• **What you should do**
Lines in the entries below where the word "agent" shows up should each be copied.

• **Given records**
......
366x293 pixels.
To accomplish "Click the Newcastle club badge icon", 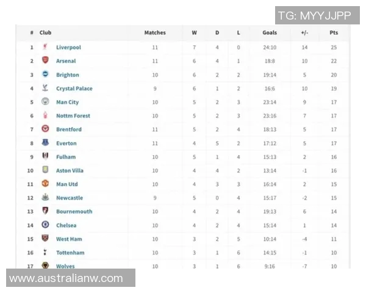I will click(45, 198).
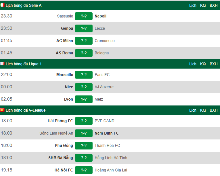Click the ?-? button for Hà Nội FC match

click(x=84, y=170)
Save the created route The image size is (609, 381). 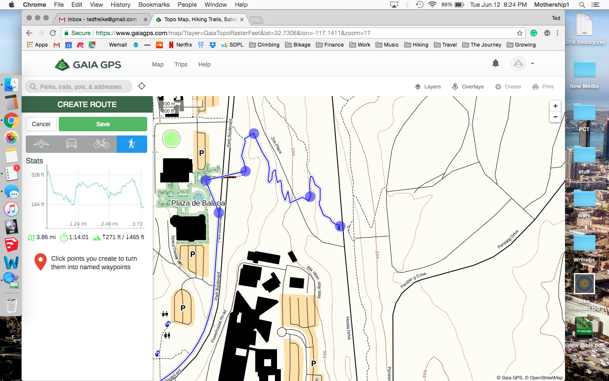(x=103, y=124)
......
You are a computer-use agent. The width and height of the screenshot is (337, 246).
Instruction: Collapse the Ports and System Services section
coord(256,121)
......
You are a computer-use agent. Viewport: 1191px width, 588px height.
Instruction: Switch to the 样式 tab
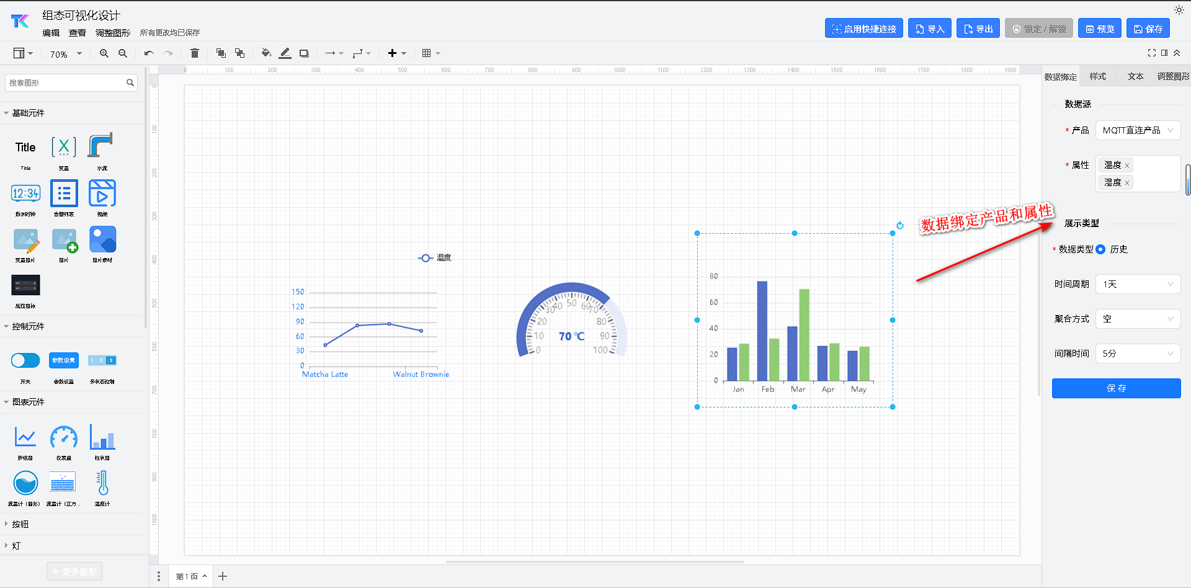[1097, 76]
......
• **Solution for this exercise**
You are a computer-use agent. The width and height of the screenshot is (337, 246).
You are a computer-use agent. Viewport: 1191px width, 588px height.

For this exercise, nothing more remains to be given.